There is no decision of this court arising under the statute relating to trustee process here concerned. But in Thurman v. Chicago, Milwaukee & St. Paul Railway, 254 Mass. 569, under a somewhat similar statute relating to service upon foreign corporations,[1] it was held that the simple solicitation of business by such a corporation did not constitute such a doing of business as to render it subject to the service of process, and that that statute should not be so interpreted as to authorize it. Apart from that statute, the general statement has often been made that more than mere solicitation is necessary to furnish a basis for the effective service of process. Reynolds v. Missouri, Kansas & Texas Railway, 224 Mass. 379, 386. Atlantic National Bank v. Hupp Motor Car Corp. 298 Mass. 200, 206. Green v. Chicago, Burlington & Quincy Railway, 205 U.S. 530, 533-534. Philadelphia & Reading Railway v. McKibbin, 243 U.S. 264, 268. People's Tobacco Co. Ltd. v. American Tobacco Co. 246 U.S. 79, 87. Davis v. Farmers Co-operative Equity Co. 262 U.S. 312, 315. Pulson v. American Rolling Mill Co. 170 Fed. (2d) 193, 194 (C.A. 1). Kelley v. Delaware, Lackawanna & Western Railroad, 170 Fed. (2d) 195, 196 (C.A. 1). Isenberg v. Atlantic Coast Line Railroad, 82 Fed. Sup. 927, 928 (D.C. Mass.).

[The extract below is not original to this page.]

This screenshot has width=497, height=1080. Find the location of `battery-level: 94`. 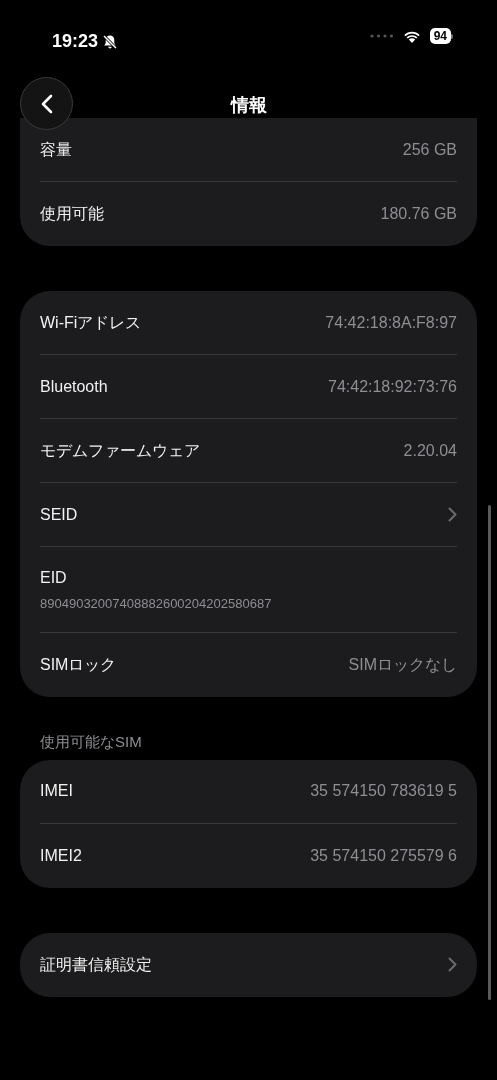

*223 In the Thurman case this court largely relied upon supposed limitations imposed by the Constitution of the United States, which have not been wholly borne out by the subsequent decision in International Shoe Co. v. Washington, 326 U.S. 310. The International Shoe case, however, was concerned not with jurisdiction to subject to a private lawsuit but with the quite different question of liability to contribute to a State unemployment compensation fund. See Ladd v. Brickley, 158 Fed. (2d) 212, 218 (C.C.A. 1). We perceive no reason why mere solicitation should be sufficient to constitute having a usual place of business under the statute relating to trustee process but insufficient under the statute providing for service upon foreign corporations. If anything, it would seem that the scope of the latter statute might be broader by reason of its express reference to soliciting business. We think that the rule should be the same under both statutes.

It is our opinion, however, that more than mere solicitation is present in the case at bar. There is in this Commonwealth a substantial office with a staff working in it, or from it as a base. In addition to straight solicitation, the activities embrace promotional work and the investigation of complaints. Promotion lays the foundation for future business transactions, which may occur with or without solicitation. The investigation of complaints is an important factor in the completion of business transactions, an indispensable aid to performance and a conserver of good will. Investigation and correspondence as to complaints partake of activity outside the simple solicitation of business. Reynolds v. Missouri, Kansas & Texas Railway, 224 Mass. 379, 386. We think that it was error to sustain the pleas.

Exceptions sustained.


[1] General Laws c. 223, § 38, "In an action against a foreign corporation ... which has a usual place of business in the commonwealth, or, with or without such usual place of business, is engaged in or soliciting business in the commonwealth, permanently or temporarily, service may be made" in a way therein described.